Information provided>
[Start of section]

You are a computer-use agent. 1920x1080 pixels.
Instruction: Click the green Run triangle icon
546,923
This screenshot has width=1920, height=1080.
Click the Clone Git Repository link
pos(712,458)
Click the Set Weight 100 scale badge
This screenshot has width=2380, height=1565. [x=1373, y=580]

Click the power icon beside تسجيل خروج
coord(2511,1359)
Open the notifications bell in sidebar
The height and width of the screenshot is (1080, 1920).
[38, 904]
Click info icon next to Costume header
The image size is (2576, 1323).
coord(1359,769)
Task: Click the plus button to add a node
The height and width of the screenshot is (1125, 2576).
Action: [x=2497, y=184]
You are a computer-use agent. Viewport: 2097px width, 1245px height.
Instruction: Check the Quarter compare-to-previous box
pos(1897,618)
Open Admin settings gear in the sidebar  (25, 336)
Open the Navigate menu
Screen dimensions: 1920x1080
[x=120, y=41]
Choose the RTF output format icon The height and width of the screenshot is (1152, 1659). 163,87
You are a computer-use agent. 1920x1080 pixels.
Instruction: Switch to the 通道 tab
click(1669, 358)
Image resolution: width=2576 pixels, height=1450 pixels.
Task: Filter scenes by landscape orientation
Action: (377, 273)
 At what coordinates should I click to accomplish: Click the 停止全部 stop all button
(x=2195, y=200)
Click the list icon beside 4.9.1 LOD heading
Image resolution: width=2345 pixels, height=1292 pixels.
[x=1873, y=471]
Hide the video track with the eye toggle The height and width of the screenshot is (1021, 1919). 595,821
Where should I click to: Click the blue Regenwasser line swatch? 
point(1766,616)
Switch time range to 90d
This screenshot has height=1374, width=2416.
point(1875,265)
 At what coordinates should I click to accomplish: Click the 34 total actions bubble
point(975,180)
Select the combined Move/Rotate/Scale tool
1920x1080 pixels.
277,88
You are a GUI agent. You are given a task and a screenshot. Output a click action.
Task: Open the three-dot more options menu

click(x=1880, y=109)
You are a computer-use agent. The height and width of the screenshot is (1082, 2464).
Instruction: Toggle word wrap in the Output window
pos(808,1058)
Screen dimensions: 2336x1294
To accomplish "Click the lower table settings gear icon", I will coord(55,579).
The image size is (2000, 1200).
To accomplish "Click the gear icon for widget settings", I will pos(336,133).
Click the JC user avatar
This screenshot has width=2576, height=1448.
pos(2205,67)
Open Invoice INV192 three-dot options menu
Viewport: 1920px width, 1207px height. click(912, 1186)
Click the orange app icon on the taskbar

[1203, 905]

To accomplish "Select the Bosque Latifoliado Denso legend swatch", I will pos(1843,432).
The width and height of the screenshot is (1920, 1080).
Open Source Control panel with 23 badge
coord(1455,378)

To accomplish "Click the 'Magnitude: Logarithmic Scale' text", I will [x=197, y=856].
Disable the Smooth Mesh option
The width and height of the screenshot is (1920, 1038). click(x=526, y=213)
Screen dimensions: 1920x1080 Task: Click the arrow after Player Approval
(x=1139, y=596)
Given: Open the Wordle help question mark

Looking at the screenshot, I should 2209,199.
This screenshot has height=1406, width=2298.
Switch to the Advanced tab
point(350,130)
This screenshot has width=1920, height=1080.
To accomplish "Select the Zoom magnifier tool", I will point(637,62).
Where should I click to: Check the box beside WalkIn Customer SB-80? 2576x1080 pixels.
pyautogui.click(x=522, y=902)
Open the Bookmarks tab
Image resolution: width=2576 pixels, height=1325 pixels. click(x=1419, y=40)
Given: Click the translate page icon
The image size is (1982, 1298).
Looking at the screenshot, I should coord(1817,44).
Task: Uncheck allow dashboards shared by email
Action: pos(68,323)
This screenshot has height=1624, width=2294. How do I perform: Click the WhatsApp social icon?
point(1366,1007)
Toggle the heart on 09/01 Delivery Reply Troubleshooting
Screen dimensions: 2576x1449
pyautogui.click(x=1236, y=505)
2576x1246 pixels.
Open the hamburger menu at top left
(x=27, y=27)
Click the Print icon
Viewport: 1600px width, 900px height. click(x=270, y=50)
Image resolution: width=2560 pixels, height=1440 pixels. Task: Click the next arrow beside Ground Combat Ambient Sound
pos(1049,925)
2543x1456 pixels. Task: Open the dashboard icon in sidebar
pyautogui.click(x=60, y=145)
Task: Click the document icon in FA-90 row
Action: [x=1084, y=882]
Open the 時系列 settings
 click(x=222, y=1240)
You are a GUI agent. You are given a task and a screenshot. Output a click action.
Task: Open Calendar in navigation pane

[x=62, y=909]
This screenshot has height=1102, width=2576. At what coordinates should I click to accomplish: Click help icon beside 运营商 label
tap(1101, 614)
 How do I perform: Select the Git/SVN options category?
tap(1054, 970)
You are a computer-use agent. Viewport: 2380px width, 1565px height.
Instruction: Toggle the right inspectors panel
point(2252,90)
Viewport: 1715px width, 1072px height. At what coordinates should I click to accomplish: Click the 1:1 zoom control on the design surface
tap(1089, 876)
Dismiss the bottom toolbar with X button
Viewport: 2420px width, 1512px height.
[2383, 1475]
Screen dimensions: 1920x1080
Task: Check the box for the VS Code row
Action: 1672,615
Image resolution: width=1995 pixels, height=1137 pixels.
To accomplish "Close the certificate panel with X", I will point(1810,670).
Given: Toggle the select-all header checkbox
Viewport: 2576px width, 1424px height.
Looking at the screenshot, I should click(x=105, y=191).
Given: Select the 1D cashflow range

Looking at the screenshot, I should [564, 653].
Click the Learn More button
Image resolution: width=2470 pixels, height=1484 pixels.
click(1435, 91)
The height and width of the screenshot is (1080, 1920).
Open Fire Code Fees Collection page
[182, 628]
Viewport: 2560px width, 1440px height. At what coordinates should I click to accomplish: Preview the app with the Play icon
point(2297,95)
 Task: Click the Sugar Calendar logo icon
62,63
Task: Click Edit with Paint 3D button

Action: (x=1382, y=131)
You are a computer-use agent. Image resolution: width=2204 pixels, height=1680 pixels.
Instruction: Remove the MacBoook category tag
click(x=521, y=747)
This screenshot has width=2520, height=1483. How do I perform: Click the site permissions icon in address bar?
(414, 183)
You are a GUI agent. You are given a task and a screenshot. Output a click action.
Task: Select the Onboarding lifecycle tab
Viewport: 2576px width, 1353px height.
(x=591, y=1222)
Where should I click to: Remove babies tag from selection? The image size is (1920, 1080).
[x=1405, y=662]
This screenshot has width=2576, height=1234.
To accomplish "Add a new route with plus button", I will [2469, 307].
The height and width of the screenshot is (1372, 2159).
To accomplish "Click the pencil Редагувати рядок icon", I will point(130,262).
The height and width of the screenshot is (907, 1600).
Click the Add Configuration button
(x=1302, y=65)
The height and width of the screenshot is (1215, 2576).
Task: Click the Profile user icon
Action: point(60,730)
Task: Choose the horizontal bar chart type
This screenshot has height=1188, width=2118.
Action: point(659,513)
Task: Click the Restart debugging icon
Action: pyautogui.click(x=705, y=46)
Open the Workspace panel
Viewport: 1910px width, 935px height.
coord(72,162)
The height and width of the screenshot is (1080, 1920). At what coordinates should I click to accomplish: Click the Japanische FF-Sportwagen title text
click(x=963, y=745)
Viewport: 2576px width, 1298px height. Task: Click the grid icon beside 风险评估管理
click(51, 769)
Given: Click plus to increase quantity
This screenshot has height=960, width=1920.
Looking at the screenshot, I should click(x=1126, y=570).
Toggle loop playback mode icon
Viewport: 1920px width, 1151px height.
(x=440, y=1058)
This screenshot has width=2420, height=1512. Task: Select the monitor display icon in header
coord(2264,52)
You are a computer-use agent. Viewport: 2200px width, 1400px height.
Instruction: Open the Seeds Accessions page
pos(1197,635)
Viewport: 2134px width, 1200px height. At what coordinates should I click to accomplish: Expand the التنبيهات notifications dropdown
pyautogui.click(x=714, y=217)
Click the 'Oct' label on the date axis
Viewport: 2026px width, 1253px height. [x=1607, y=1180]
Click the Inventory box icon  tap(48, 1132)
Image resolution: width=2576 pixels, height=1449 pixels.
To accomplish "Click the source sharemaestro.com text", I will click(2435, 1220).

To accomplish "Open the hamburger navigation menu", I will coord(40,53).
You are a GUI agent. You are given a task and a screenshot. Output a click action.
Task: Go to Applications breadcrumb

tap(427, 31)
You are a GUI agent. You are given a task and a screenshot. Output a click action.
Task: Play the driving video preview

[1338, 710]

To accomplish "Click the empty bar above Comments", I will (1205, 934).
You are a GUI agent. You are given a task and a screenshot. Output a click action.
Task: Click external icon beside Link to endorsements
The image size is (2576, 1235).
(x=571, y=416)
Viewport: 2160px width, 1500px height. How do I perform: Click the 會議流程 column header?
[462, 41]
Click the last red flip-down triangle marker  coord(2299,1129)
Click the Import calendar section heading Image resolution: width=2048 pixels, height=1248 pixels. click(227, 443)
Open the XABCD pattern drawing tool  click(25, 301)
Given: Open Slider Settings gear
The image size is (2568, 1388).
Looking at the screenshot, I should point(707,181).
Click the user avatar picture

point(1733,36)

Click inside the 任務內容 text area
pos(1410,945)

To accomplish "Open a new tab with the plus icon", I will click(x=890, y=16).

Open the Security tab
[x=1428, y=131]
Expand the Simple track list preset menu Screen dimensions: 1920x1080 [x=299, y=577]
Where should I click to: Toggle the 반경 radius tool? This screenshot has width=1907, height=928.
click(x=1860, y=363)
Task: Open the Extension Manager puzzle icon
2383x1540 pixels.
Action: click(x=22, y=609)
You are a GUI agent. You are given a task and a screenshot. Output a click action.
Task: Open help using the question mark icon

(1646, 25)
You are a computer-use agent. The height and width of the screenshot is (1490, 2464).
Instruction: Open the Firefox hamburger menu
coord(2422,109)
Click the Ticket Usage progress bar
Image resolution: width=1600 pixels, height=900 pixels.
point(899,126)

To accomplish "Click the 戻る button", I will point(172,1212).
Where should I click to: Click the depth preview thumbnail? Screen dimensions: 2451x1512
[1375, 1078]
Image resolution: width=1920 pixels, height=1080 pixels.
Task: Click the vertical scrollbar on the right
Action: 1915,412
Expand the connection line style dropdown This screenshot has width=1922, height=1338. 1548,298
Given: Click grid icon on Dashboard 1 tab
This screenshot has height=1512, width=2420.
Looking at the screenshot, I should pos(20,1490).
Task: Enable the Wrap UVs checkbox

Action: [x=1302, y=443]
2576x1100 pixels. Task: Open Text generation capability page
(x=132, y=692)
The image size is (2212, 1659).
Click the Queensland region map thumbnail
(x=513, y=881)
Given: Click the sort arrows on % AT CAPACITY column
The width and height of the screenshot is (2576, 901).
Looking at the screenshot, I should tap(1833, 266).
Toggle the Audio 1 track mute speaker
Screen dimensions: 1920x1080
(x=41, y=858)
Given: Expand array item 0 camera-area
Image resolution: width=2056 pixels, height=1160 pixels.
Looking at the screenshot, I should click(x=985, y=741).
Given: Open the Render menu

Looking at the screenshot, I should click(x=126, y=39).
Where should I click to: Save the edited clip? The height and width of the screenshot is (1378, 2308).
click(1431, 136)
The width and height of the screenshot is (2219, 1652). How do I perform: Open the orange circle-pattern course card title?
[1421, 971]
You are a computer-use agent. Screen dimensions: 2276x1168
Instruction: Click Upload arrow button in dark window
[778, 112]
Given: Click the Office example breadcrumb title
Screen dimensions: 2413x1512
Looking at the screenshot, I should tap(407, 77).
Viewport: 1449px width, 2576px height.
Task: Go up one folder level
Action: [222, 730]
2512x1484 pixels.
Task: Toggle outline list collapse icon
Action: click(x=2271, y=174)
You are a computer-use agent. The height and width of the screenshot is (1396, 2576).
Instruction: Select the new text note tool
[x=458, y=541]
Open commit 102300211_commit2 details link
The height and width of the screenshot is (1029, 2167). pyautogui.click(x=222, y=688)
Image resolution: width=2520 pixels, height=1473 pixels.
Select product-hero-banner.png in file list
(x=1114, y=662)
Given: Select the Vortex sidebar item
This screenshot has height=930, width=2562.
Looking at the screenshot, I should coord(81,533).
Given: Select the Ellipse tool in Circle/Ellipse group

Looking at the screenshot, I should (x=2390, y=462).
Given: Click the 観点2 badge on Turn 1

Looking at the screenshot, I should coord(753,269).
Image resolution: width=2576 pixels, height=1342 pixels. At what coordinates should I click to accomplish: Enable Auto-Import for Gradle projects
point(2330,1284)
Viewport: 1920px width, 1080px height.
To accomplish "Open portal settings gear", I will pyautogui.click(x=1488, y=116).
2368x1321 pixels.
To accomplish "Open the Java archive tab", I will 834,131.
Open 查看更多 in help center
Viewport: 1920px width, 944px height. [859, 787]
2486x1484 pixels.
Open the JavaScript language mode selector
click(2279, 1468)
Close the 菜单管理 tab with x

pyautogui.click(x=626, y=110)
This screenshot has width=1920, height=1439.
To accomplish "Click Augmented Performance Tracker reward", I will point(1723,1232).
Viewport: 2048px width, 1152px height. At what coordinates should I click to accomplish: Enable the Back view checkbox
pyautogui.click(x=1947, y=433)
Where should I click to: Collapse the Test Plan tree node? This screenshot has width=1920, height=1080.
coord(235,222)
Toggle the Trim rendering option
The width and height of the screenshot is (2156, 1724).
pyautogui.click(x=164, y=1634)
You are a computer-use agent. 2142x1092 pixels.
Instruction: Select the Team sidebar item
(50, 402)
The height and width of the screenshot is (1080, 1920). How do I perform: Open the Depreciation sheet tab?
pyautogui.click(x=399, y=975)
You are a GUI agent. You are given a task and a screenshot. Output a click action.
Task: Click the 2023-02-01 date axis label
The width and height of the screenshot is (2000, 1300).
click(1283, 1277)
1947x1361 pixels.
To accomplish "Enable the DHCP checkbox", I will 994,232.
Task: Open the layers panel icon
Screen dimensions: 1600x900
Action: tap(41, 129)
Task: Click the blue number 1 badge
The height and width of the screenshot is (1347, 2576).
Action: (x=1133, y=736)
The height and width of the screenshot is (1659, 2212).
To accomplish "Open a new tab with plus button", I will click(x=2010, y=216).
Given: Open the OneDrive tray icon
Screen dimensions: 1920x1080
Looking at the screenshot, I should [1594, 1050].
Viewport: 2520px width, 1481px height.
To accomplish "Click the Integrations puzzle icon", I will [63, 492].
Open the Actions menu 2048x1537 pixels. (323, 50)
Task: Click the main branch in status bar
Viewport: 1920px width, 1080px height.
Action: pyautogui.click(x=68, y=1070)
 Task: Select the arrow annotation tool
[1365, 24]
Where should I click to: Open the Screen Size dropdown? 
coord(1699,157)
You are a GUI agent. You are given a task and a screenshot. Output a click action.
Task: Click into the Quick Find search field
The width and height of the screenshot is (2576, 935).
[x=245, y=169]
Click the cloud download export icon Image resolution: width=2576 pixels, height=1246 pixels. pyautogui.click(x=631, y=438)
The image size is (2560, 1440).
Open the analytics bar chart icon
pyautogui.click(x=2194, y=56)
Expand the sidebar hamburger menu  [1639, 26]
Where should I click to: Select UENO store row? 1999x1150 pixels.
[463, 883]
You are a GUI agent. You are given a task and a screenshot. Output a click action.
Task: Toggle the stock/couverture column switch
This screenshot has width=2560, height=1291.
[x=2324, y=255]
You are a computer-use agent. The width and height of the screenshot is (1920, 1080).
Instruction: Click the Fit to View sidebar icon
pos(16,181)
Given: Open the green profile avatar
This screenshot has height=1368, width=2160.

[End of section]

Task directions> Will you return exactly the lines above from the one with "Open Admin settings" down to the one with "Screen dimensions: 2336x1294", counting both as part of the range?

Expected answer>
Open Admin settings gear in the sidebar  (25, 336)
Open the Navigate menu
Screen dimensions: 1920x1080
[x=120, y=41]
Choose the RTF output format icon The height and width of the screenshot is (1152, 1659). 163,87
You are a computer-use agent. 1920x1080 pixels.
Instruction: Switch to the 通道 tab
click(1669, 358)
Image resolution: width=2576 pixels, height=1450 pixels.
Task: Filter scenes by landscape orientation
Action: (377, 273)
 At what coordinates should I click to accomplish: Click the 停止全部 stop all button
(x=2195, y=200)
Click the list icon beside 4.9.1 LOD heading
Image resolution: width=2345 pixels, height=1292 pixels.
[x=1873, y=471]
Hide the video track with the eye toggle The height and width of the screenshot is (1021, 1919). 595,821
Where should I click to: Click the blue Regenwasser line swatch? 
point(1766,616)
Switch time range to 90d
This screenshot has height=1374, width=2416.
point(1875,265)
 At what coordinates should I click to accomplish: Click the 34 total actions bubble
point(975,180)
Select the combined Move/Rotate/Scale tool
1920x1080 pixels.
277,88
You are a GUI agent. You are given a task and a screenshot. Output a click action.
Task: Open the three-dot more options menu

click(x=1880, y=109)
You are a computer-use agent. The height and width of the screenshot is (1082, 2464).
Instruction: Toggle word wrap in the Output window
pos(808,1058)
Screen dimensions: 2336x1294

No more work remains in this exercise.